REQUIRED WORK: Restate the listing word for word; omit the images.

EXERCISE DATA:
======
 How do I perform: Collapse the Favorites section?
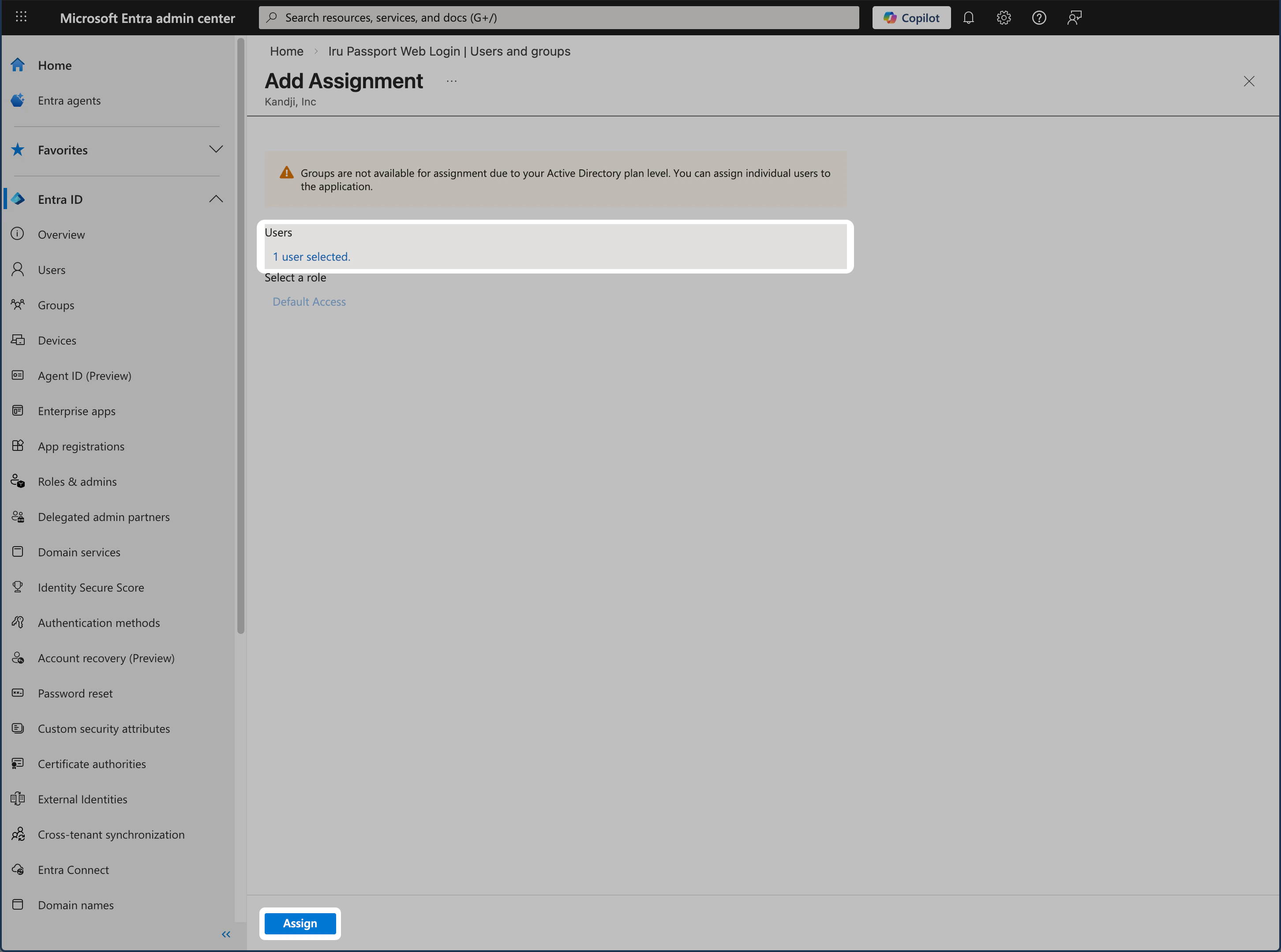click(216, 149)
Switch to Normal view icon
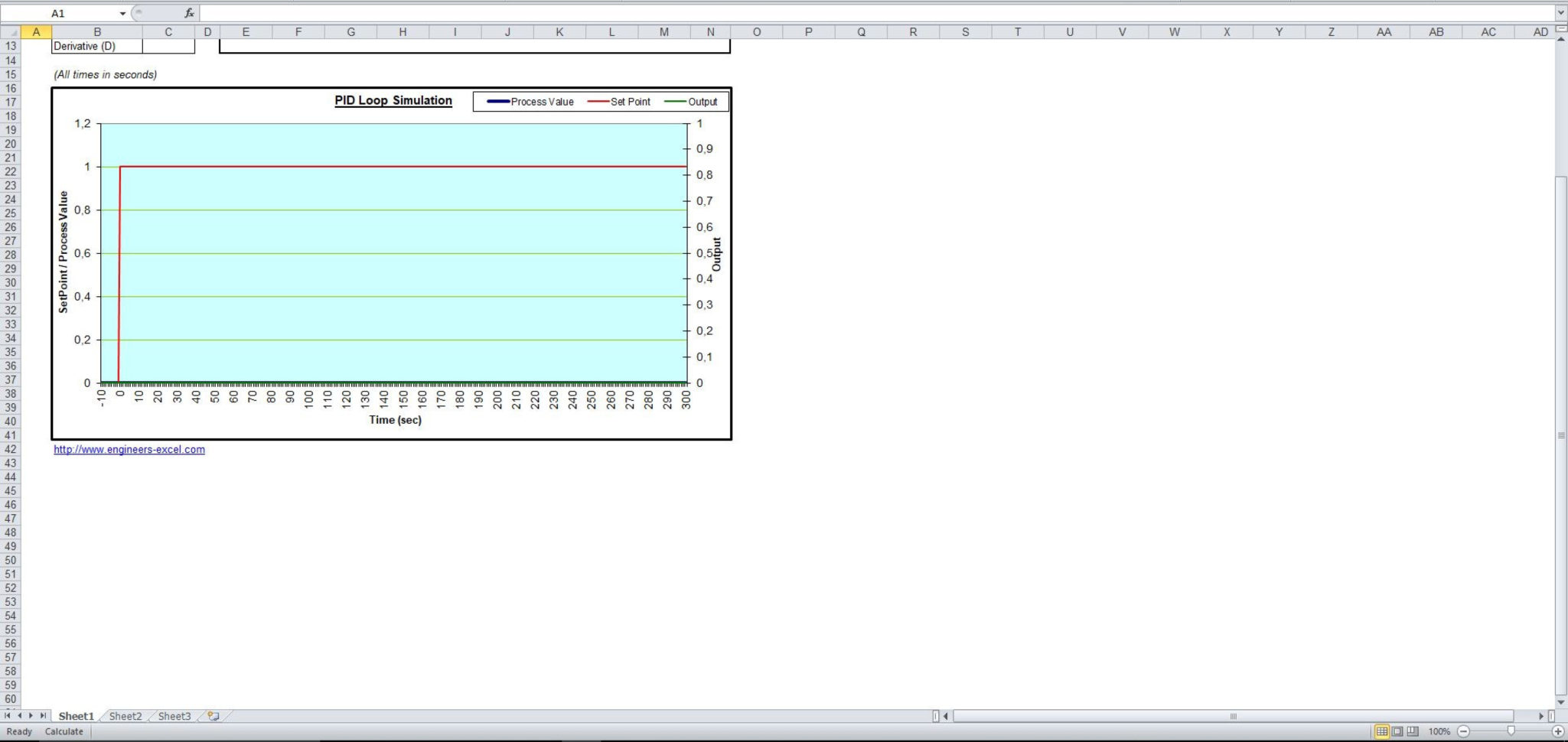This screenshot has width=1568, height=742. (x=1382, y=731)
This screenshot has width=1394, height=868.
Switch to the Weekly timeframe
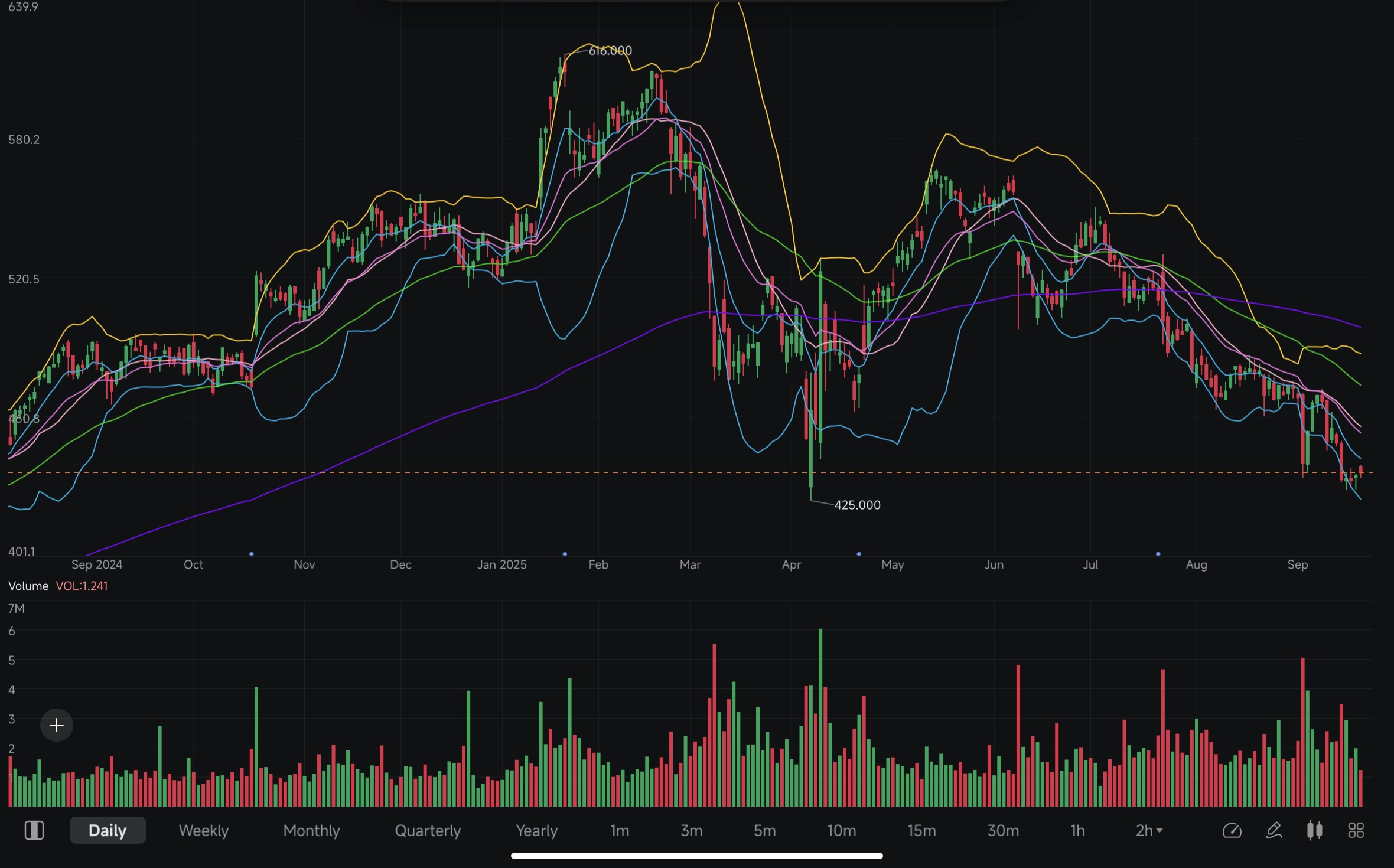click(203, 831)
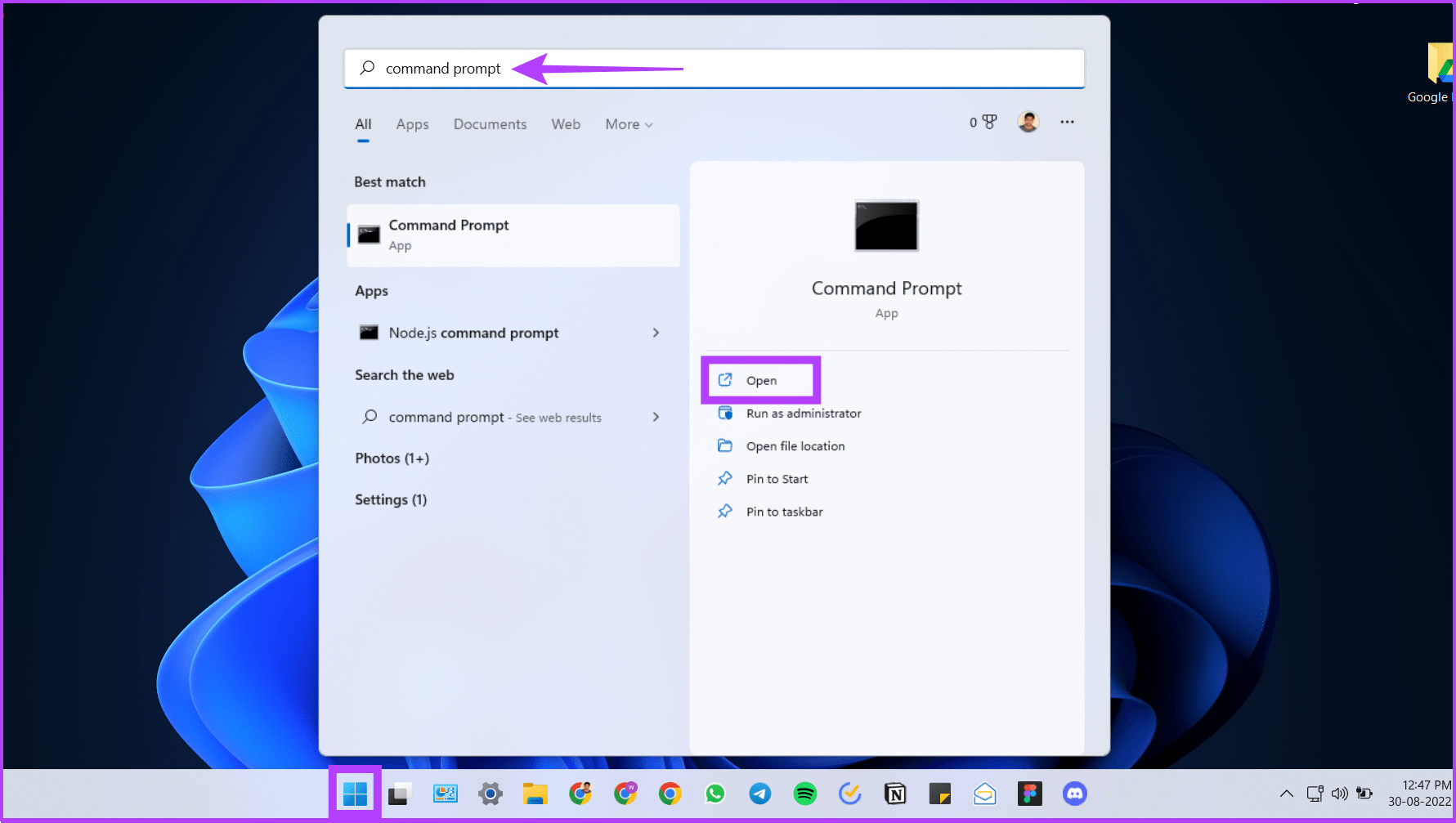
======
COMPLETED EXERCISE:
 How do I perform: Collapse the Favorites section?
click(216, 149)
Switch to Normal view icon
This screenshot has width=1568, height=742. (x=1382, y=731)
This screenshot has width=1394, height=868.
Switch to the Weekly timeframe
click(203, 831)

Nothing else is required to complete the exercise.